Jeanne Sigel meditates on the magic of the theater

Jeanne Sigel, development and marketing director at the Garde Arts Center in downtown New London, looks out
Jeanne Sigel, development and marketing director at the Garde Arts Center in downtown New London, looks out

The stage. It is a place of transformation. Of dreams incarnate and life writ large.

It allows us to travel — briefly and spectacularly — beyond our own experience. It reorients our imagination, and returns us to a time when we viewed the world with generous wonder. It encourages us to hope. It helps us to believe.

The Garde Arts Center on State Street in downtown New London is a both a cultural haven and a renaissance symbol. It is a microcosm of the spirit that development and marketing director Jeanne Sigel, at right, wants people to associate with the city at large.

She envisions the crowds that are drawn to the Garde's warm halls, stagecraft, and song, making their way to the bright windows of the cafes and restaurants that shine welcome on the city's streets. And she takes her role, as a host to visitors and ambassador for New London, to heart.

The Garde keeps a busy schedule because the city, she says, is perfectly poised to attract top-notch performers on the circuit for larger venues in Boston and New York.

"They can hop off the train," and do a show. And they are usually glad they did.

"[Performers] come here and they delight in this amazing community," she explains. "What they say about New London is — 'How funky is this?!' 'How great is this?!'"

"We see all the warts, but outsiders see the town — the ferry system, bus, train; they see the possibilities."

In return, the Garde builds its reputation as a wonderful place to book a gig.

"These musicians go back home and talk about us," she says, adding, "Word of mouth is very powerful."

Given information:
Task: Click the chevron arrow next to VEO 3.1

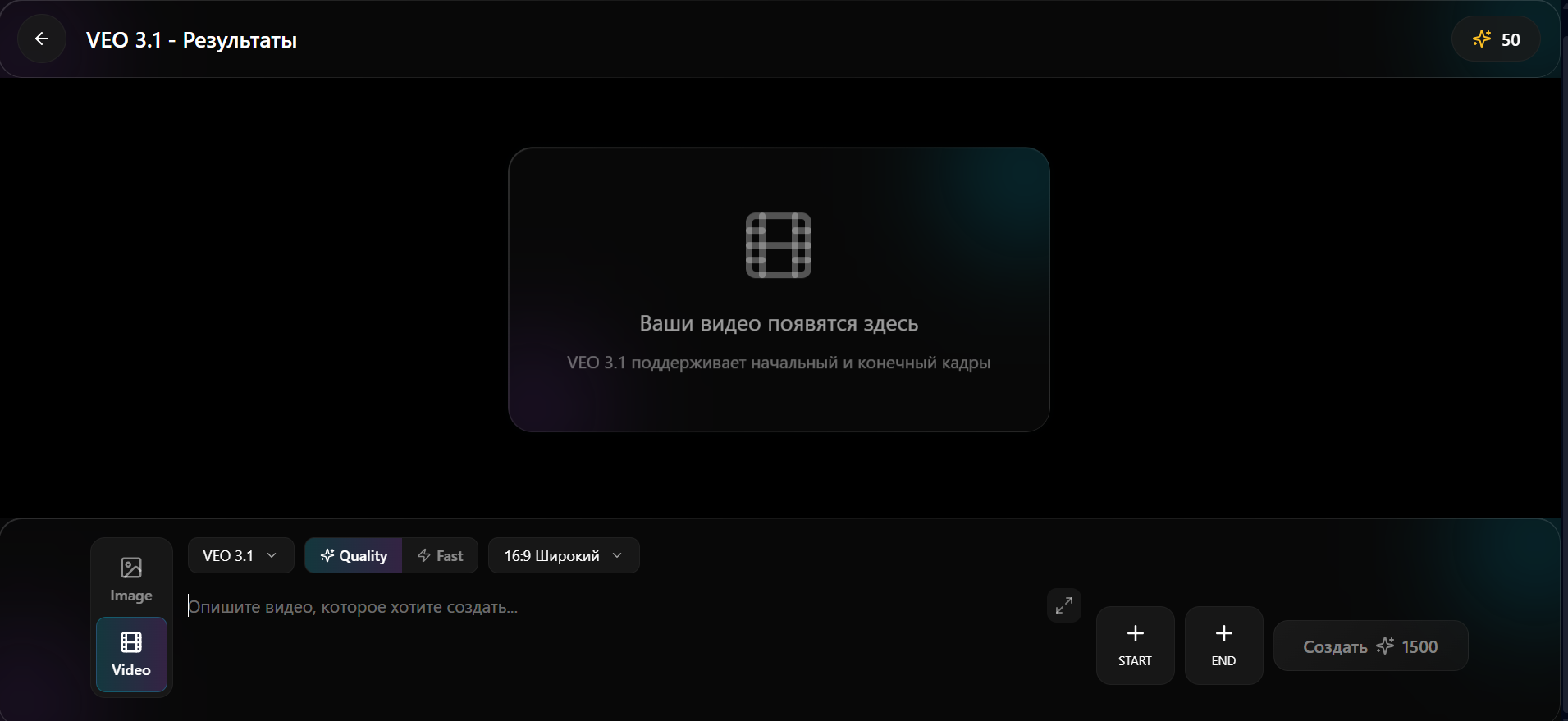Action: [x=272, y=555]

Task directions: Write out, word for word, everything in the Jeanne Sigel profile from "She envisions the" down to "and New York.". You can set the lines aside; none of them is needed here.

Reply to the task:
She envisions the crowds that are drawn to the Garde's warm halls, stagecraft, and song, making their way to the bright windows of the cafes and restaurants that shine welcome on the city's streets. And she takes her role, as a host to visitors and ambassador for New London, to heart.

The Garde keeps a busy schedule because the city, she says, is perfectly poised to attract top-notch performers on the circuit for larger venues in Boston and New York.